The conversion of FAMEs into their fatty acids was carried out using the appropriate conversion factors, according to AOAC 996.06 [65]. The quantification of fatty acids was carried out by comparing the areas of their peaks with the peaks of the corresponding standard fatty acids, with each fatty acid being expressed as a percentage of total quantified fatty acids.

3.5. Amino Acid Analysis

Derivatisation and chromatographic separation were carried out for the amino acid analysis using the procedure described by Mota et al. (2016) [67]. Briefly, 25 mg of each sample was weighed into quartz digestion vials. Then, 200 µL of an internal standard solution (25 mM D-Norvaline) and 1 mL of hydrochloric acid (6 N) with 0.5% phenol were added. A closed-system microwave digestion equipment (Milestone ETHOS 1 Series, Milestone, Sorisole, Italy) was used to digest the samples. Afterwards, 1 mL of sodium hydroxide (6 N) was added to neutralise the extracts following hydrolysis. Ultrapure water was added to the extracts to achieve a final volume of 10 mL and then filtered. In order to perform the derivatisation procedure (55 °C, 10 min), 80 µL of borate buffer, 20 µL of derivatisation reagent (6-aminoquinolyl-N-hydroxysuccinimidyl carbamate), and 10 µL of sample were mixed in a chromatography vial.
To ensure quality, the test material FAPAS® 3244 was analysed and compared with the assigned values.
A Waters™ Acquity UPLC system (Waters Corporation Company, Milford, MA, USA) with a photodiode array detector (PDA) and an Acquity UPLC BEH C18 column (100 mm × 2.1 mm, 1.7 µm) was used for separation and quantification.
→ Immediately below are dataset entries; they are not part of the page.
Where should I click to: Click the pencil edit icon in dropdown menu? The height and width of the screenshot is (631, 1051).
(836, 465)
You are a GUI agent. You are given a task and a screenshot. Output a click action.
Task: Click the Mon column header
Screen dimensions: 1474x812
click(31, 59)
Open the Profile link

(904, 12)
A flow rate of 0.7 mL/min was used, and the column temperature was set at 55 °C. Two eluents—AccQTag ultra eluent A diluted in 95% ultrapure water and AccQTag ultra eluent B—from Waters Corporation Company constituted the mobile phase. The elution gradient was set as follows: 0–0.54 min, 99.9% A–0.1% B; 5.74 min, 90.9% A–9.1% B; 7.74 min, 78.8% A–21.2% B; 8.04 min, 40.4% A–59.6% B; 8.70–10 min, 99.9% A–0.1% B. The injection volume was 1 µL, and the samples were monitored at 260 nm. The Empower™ software version 2.0 (Waters, Milford, MA, USA) was used to process and quantify the peak areas.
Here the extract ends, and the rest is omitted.